[Excerpts from a dataset]
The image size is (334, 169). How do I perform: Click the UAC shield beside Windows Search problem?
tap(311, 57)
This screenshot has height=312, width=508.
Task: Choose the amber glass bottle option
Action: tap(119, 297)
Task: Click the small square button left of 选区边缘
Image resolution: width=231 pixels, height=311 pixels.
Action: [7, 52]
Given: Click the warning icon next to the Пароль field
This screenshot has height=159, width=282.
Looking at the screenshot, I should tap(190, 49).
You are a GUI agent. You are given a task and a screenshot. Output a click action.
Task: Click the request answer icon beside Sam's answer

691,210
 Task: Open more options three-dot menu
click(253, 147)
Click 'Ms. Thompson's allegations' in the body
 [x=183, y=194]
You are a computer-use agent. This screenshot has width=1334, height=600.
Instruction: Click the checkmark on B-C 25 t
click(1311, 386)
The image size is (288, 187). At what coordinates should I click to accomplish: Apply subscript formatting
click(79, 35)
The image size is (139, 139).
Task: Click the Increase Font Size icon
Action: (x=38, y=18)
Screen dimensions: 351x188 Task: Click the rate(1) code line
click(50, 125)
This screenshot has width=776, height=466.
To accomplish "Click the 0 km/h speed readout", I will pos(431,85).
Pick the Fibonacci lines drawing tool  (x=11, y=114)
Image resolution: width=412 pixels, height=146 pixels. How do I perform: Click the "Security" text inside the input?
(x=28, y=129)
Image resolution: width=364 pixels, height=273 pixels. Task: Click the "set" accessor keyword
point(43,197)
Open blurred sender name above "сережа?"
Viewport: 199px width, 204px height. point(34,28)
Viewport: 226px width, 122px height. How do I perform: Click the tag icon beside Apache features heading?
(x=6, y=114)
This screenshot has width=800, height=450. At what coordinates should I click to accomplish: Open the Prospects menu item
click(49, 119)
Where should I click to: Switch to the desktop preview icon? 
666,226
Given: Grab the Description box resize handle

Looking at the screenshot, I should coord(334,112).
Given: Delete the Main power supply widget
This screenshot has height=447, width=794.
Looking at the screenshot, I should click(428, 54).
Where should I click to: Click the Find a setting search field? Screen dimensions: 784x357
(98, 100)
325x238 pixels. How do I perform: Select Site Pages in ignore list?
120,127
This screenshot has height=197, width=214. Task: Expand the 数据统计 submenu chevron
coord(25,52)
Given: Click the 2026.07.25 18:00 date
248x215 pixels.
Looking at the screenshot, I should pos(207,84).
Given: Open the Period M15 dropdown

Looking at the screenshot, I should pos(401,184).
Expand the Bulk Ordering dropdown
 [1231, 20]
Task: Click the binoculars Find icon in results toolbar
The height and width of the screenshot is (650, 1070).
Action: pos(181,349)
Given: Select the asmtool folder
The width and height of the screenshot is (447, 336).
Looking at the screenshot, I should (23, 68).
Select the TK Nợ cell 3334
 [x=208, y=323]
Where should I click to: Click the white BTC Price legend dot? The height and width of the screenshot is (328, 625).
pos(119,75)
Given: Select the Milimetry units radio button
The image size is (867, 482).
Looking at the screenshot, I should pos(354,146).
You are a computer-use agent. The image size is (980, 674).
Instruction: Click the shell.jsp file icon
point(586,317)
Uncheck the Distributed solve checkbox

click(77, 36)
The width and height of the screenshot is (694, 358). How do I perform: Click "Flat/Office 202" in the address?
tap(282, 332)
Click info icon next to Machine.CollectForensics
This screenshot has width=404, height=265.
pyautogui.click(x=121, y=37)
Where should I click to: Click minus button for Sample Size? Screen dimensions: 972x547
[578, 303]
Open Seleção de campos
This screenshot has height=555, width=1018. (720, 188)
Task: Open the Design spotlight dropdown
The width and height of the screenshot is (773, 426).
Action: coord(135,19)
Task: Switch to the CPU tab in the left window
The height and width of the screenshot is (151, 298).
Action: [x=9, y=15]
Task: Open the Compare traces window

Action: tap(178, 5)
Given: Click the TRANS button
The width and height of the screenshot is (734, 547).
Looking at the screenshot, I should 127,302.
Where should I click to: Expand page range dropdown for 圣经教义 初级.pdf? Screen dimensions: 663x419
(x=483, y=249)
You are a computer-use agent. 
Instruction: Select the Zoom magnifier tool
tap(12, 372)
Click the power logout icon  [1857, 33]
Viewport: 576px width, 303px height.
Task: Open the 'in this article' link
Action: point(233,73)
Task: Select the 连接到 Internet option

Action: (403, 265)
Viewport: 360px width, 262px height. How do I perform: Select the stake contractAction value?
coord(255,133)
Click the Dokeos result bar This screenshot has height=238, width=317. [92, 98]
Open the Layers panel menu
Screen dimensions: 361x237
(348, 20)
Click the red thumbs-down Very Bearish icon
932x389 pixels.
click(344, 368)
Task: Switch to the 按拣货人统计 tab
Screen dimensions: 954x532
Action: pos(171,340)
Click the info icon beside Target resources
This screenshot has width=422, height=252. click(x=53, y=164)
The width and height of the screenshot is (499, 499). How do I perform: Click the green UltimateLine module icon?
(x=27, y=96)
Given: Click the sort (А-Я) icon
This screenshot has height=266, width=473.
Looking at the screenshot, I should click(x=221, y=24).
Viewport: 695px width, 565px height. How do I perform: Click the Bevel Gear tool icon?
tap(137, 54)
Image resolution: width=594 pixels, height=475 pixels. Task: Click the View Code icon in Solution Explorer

__What you have to do__.
Copy every line above without changes.

__Reply to the task__.
The image size is (334, 169). How do I perform: Click the UAC shield beside Windows Search problem?
tap(311, 57)
This screenshot has height=312, width=508.
Task: Choose the amber glass bottle option
Action: tap(119, 297)
Task: Click the small square button left of 选区边缘
Image resolution: width=231 pixels, height=311 pixels.
Action: [7, 52]
Given: Click the warning icon next to the Пароль field
This screenshot has height=159, width=282.
Looking at the screenshot, I should tap(190, 49).
You are a GUI agent. You are given a task and a screenshot. Output a click action.
Task: Click the request answer icon beside Sam's answer

691,210
 Task: Open more options three-dot menu
click(253, 147)
Click 'Ms. Thompson's allegations' in the body
 [x=183, y=194]
You are a computer-use agent. This screenshot has width=1334, height=600.
Instruction: Click the checkmark on B-C 25 t
click(1311, 386)
The image size is (288, 187). At what coordinates should I click to accomplish: Apply subscript formatting
click(79, 35)
The image size is (139, 139).
Task: Click the Increase Font Size icon
Action: (x=38, y=18)
Screen dimensions: 351x188 Task: Click the rate(1) code line
click(50, 125)
This screenshot has width=776, height=466.
To accomplish "Click the 0 km/h speed readout", I will pos(431,85).
Pick the Fibonacci lines drawing tool  (x=11, y=114)
Image resolution: width=412 pixels, height=146 pixels. How do I perform: Click the "Security" text inside the input?
(x=28, y=129)
Image resolution: width=364 pixels, height=273 pixels. Task: Click the "set" accessor keyword
point(43,197)
Open blurred sender name above "сережа?"
Viewport: 199px width, 204px height. point(34,28)
Viewport: 226px width, 122px height. How do I perform: Click the tag icon beside Apache features heading?
(x=6, y=114)
This screenshot has width=800, height=450. At what coordinates should I click to accomplish: Open the Prospects menu item
click(49, 119)
Where should I click to: Switch to the desktop preview icon? 
666,226
Given: Grab the Description box resize handle

Looking at the screenshot, I should coord(334,112).
Given: Delete the Main power supply widget
This screenshot has height=447, width=794.
Looking at the screenshot, I should click(428, 54).
Where should I click to: Click the Find a setting search field? Screen dimensions: 784x357
(98, 100)
325x238 pixels. How do I perform: Select Site Pages in ignore list?
120,127
This screenshot has height=197, width=214. Task: Expand the 数据统计 submenu chevron
coord(25,52)
Given: Click the 2026.07.25 18:00 date
248x215 pixels.
Looking at the screenshot, I should pos(207,84).
Given: Open the Period M15 dropdown

Looking at the screenshot, I should pos(401,184).
Expand the Bulk Ordering dropdown
 [1231, 20]
Task: Click the binoculars Find icon in results toolbar
The height and width of the screenshot is (650, 1070).
Action: pos(181,349)
Given: Select the asmtool folder
The width and height of the screenshot is (447, 336).
Looking at the screenshot, I should (23, 68).
Select the TK Nợ cell 3334
 [x=208, y=323]
Where should I click to: Click the white BTC Price legend dot? The height and width of the screenshot is (328, 625).
pos(119,75)
Given: Select the Milimetry units radio button
The image size is (867, 482).
Looking at the screenshot, I should pos(354,146).
You are a computer-use agent. The image size is (980, 674).
Instruction: Click the shell.jsp file icon
point(586,317)
Uncheck the Distributed solve checkbox

click(77, 36)
The width and height of the screenshot is (694, 358). How do I perform: Click "Flat/Office 202" in the address?
tap(282, 332)
Click info icon next to Machine.CollectForensics
This screenshot has width=404, height=265.
pyautogui.click(x=121, y=37)
Where should I click to: Click minus button for Sample Size? Screen dimensions: 972x547
[578, 303]
Open Seleção de campos
This screenshot has height=555, width=1018. (720, 188)
Task: Open the Design spotlight dropdown
The width and height of the screenshot is (773, 426).
Action: coord(135,19)
Task: Switch to the CPU tab in the left window
The height and width of the screenshot is (151, 298).
Action: [x=9, y=15]
Task: Open the Compare traces window

Action: tap(178, 5)
Given: Click the TRANS button
The width and height of the screenshot is (734, 547).
Looking at the screenshot, I should 127,302.
Where should I click to: Expand page range dropdown for 圣经教义 初级.pdf? Screen dimensions: 663x419
(x=483, y=249)
You are a computer-use agent. 
Instruction: Select the Zoom magnifier tool
tap(12, 372)
Click the power logout icon  [1857, 33]
Viewport: 576px width, 303px height.
Task: Open the 'in this article' link
Action: point(233,73)
Task: Select the 连接到 Internet option

Action: (403, 265)
Viewport: 360px width, 262px height. How do I perform: Select the stake contractAction value?
coord(255,133)
Click the Dokeos result bar This screenshot has height=238, width=317. [92, 98]
Open the Layers panel menu
Screen dimensions: 361x237
(348, 20)
Click the red thumbs-down Very Bearish icon
932x389 pixels.
click(344, 368)
Task: Switch to the 按拣货人统计 tab
Screen dimensions: 954x532
Action: pos(171,340)
Click the info icon beside Target resources
This screenshot has width=422, height=252. click(x=53, y=164)
The width and height of the screenshot is (499, 499). How do I perform: Click the green UltimateLine module icon?
(x=27, y=96)
Given: Click the sort (А-Я) icon
This screenshot has height=266, width=473.
Looking at the screenshot, I should click(x=221, y=24).
Viewport: 695px width, 565px height. How do I perform: Click the Bevel Gear tool icon?
tap(137, 54)
Image resolution: width=594 pixels, height=475 pixels. Task: Click the View Code icon in Solution Explorer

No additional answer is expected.